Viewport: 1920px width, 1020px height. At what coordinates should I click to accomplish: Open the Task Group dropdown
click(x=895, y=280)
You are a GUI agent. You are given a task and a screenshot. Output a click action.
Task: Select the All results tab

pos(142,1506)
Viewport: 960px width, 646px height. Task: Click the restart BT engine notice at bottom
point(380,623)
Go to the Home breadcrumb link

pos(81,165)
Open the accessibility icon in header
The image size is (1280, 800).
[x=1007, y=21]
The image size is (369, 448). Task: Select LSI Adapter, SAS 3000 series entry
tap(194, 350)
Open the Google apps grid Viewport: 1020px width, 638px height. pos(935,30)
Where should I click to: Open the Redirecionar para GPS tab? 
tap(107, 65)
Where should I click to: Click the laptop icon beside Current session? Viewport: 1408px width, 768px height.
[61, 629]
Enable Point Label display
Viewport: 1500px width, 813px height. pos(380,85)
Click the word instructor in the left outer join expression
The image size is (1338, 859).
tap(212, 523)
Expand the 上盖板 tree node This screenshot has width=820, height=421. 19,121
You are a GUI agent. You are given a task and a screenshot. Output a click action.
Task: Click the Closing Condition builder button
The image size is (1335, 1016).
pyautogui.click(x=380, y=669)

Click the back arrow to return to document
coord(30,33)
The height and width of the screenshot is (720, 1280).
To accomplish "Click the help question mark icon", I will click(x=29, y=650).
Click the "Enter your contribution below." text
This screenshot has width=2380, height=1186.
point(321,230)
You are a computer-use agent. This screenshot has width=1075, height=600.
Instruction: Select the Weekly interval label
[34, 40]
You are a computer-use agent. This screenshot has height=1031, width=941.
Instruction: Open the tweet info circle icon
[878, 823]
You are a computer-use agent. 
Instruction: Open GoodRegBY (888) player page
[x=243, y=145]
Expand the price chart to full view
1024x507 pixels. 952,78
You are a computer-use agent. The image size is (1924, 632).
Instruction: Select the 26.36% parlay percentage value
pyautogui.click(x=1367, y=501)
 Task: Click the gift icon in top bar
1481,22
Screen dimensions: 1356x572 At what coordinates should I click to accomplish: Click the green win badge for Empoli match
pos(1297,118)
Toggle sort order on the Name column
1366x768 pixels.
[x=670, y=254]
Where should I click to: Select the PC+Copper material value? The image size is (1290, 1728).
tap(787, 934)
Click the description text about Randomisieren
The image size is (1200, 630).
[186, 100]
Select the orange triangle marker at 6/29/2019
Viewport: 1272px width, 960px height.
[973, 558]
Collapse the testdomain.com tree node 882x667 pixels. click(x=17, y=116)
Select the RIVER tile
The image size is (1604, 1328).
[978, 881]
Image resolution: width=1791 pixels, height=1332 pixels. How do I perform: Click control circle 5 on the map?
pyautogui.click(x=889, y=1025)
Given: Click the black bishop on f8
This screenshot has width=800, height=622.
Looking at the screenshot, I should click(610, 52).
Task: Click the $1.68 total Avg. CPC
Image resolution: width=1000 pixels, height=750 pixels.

-------------------------

_What you need to do_
Using the listing above, locate the lines that hold "tree" and copy each one.

_Solved exercise_
Expand the 上盖板 tree node This screenshot has width=820, height=421. 19,121
Collapse the testdomain.com tree node 882x667 pixels. click(x=17, y=116)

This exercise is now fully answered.